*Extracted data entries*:
»»

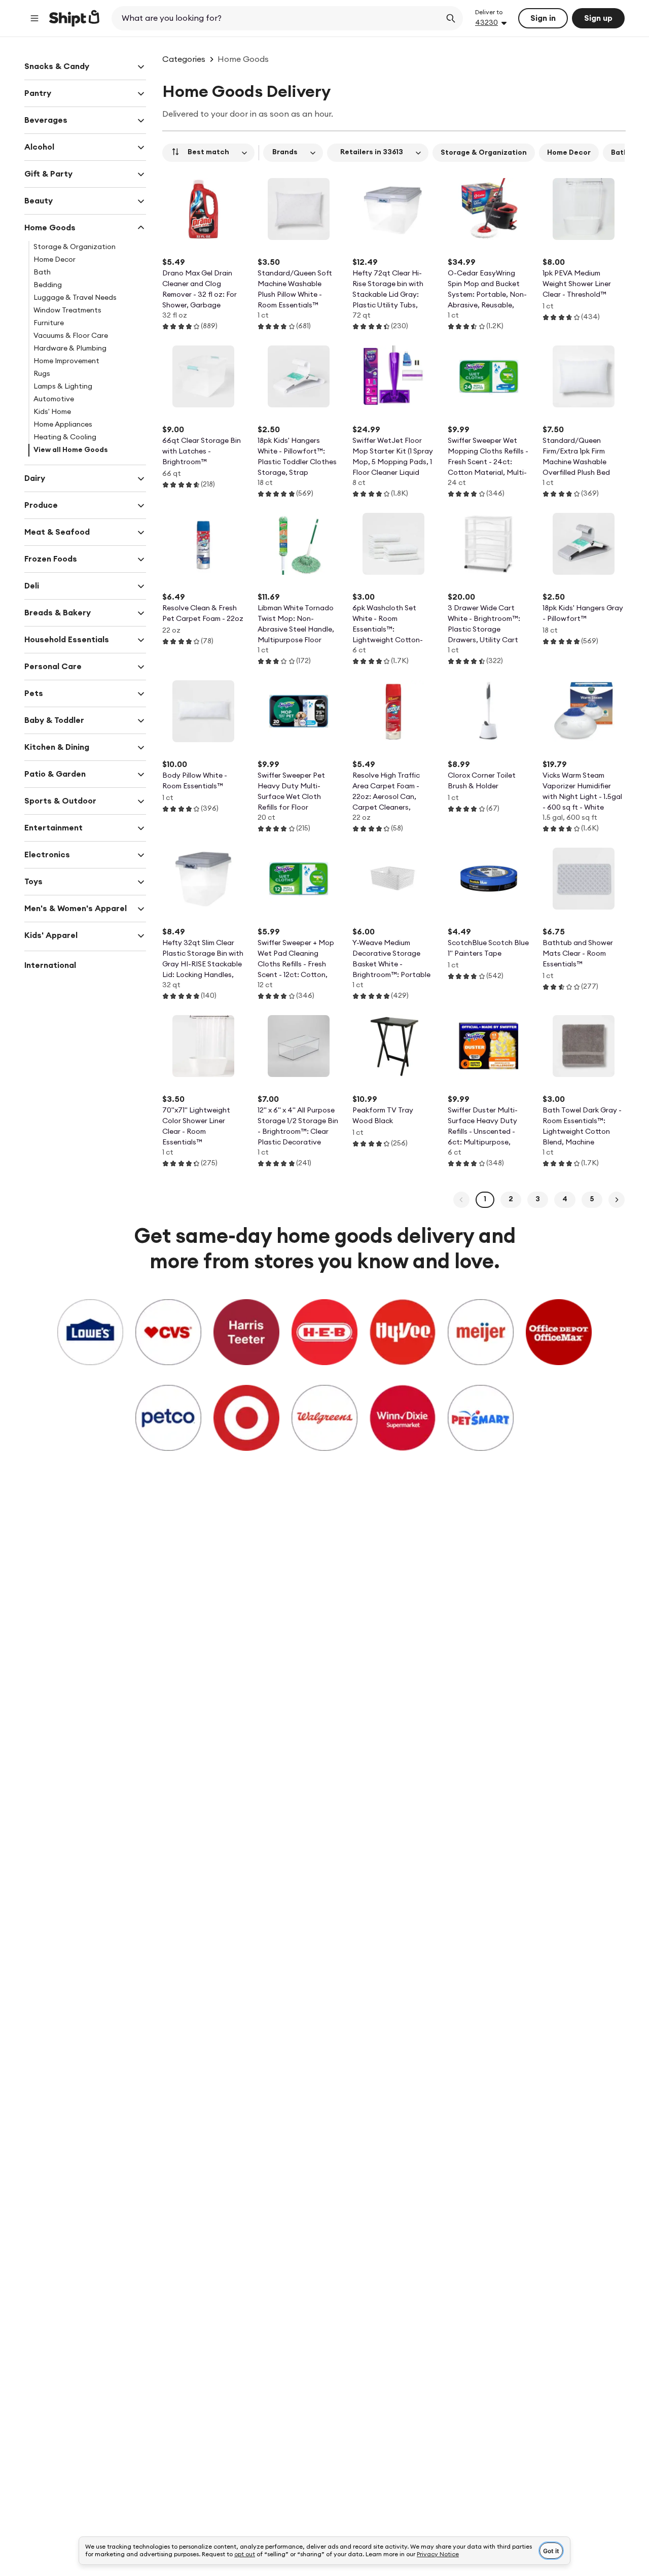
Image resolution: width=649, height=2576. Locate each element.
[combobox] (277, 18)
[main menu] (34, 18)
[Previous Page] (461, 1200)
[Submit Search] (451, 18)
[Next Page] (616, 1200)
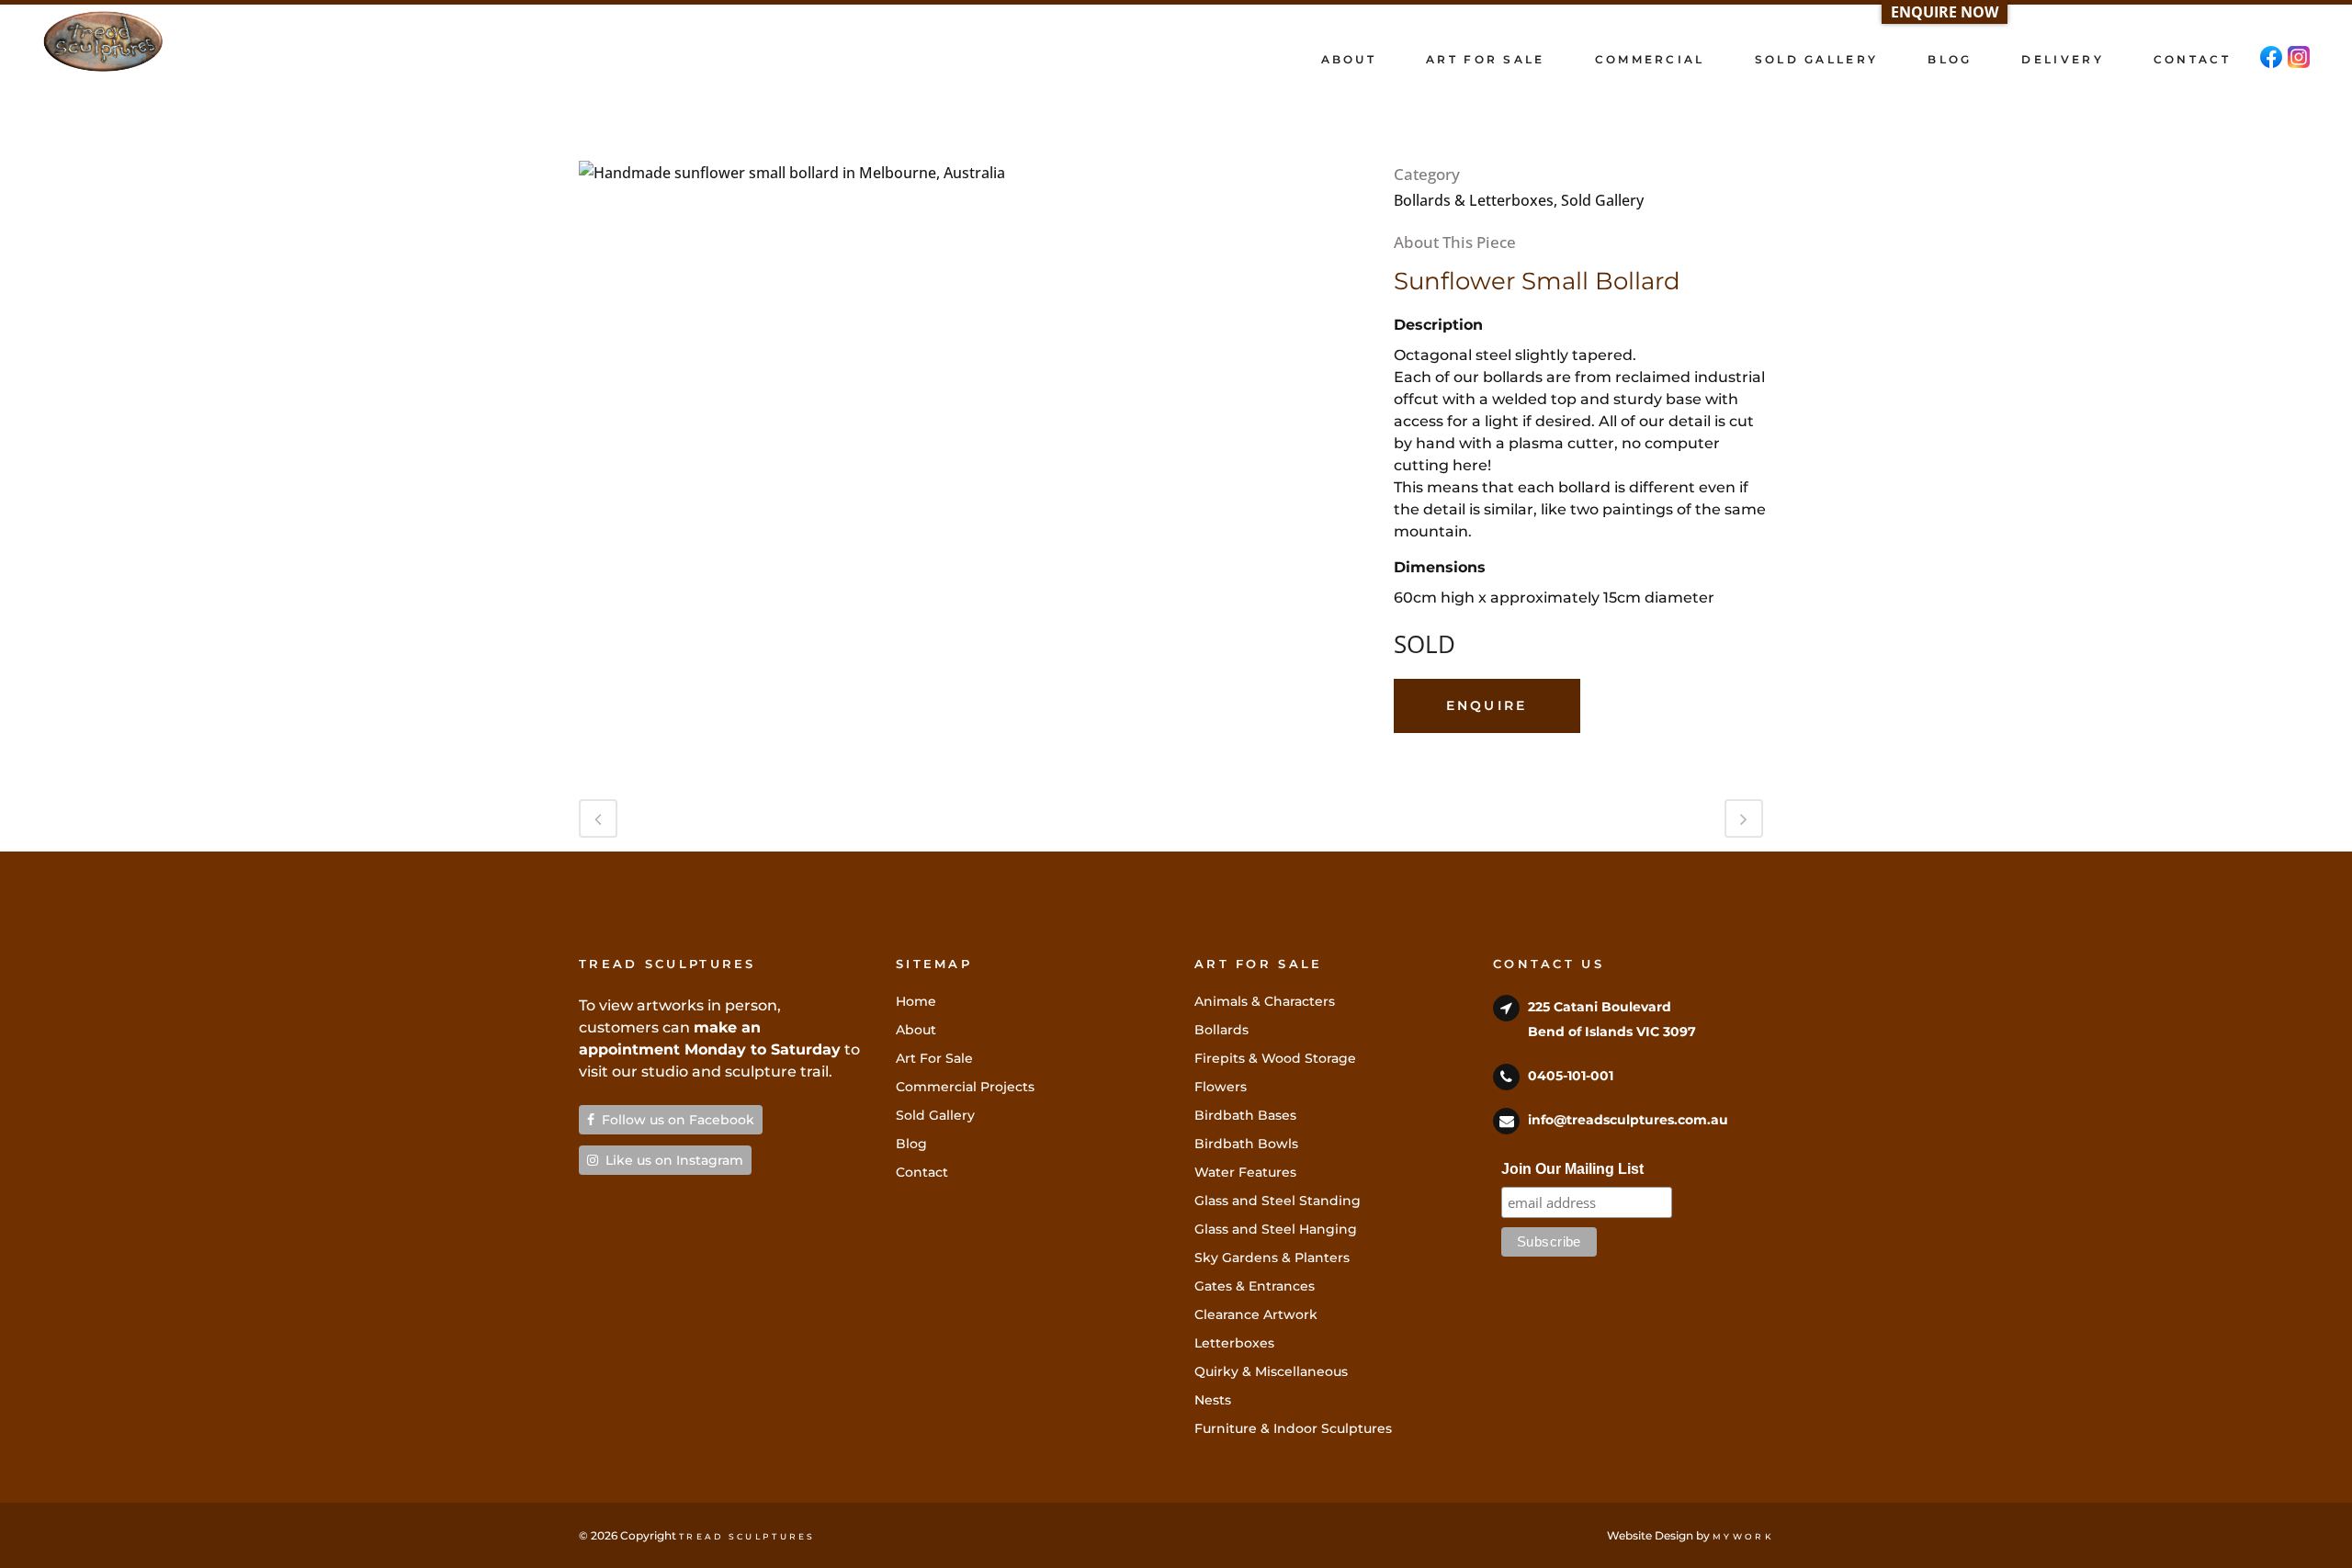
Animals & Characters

««

*Task prompt*:
The finished copy should match the data above word for word and contain no pictures.

*Written answer*:
Image resolution: width=649, height=2576. Locate each element.
[combobox] (277, 18)
[main menu] (34, 18)
[Previous Page] (461, 1200)
[Submit Search] (451, 18)
[Next Page] (616, 1200)
Animals & Characters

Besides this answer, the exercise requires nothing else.